▶ **WHAT YOU NEED TO DO**:
The required output is the line that contains "Instruction: Click the" and every line after it, each written out exactly, up to the end of the entries.
════
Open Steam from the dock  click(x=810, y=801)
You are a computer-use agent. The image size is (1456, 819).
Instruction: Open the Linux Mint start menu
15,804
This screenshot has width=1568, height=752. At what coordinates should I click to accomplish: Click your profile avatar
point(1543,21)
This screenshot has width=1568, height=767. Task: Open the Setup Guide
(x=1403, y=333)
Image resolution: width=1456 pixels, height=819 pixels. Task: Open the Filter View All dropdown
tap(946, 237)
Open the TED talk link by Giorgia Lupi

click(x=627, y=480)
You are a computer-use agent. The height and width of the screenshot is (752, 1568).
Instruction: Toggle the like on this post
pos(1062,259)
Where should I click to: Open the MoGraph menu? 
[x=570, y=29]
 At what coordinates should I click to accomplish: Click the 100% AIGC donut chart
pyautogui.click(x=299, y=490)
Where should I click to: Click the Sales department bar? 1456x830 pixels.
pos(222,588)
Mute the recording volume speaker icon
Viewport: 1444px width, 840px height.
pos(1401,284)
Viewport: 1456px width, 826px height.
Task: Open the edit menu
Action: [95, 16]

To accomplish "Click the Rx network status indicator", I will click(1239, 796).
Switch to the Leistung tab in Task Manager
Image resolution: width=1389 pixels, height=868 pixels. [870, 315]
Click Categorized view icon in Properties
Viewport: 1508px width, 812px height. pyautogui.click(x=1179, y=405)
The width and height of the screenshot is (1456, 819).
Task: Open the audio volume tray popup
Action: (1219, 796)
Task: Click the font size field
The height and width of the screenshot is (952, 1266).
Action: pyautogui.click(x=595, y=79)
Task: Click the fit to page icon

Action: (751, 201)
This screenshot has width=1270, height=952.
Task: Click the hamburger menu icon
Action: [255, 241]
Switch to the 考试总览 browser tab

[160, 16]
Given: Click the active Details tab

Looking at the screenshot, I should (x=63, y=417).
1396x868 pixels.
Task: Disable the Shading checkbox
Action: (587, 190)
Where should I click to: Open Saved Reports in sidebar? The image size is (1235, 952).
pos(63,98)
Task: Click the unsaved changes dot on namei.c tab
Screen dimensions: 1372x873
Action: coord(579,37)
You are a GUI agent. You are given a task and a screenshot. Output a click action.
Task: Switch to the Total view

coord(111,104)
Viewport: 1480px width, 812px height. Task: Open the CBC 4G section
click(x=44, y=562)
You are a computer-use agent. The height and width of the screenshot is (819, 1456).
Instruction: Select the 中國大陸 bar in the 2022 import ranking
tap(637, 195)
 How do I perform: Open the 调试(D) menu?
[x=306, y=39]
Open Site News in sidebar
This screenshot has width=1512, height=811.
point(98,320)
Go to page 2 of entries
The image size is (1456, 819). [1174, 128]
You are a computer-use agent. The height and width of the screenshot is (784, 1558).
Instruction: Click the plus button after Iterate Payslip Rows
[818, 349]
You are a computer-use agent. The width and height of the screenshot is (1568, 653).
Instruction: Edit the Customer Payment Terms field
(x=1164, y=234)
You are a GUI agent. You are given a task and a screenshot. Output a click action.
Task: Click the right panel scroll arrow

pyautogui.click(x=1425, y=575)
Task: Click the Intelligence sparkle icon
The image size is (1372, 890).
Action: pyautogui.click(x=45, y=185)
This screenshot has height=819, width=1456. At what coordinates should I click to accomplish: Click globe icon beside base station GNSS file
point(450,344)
════
▶ **ANSWER SPACE**:
Instruction: Click the plus button after Iterate Payslip Rows
[818, 349]
You are a computer-use agent. The width and height of the screenshot is (1568, 653).
Instruction: Edit the Customer Payment Terms field
(x=1164, y=234)
You are a GUI agent. You are given a task and a screenshot. Output a click action.
Task: Click the right panel scroll arrow

pyautogui.click(x=1425, y=575)
Task: Click the Intelligence sparkle icon
The image size is (1372, 890).
Action: pyautogui.click(x=45, y=185)
This screenshot has height=819, width=1456. At what coordinates should I click to accomplish: Click globe icon beside base station GNSS file
point(450,344)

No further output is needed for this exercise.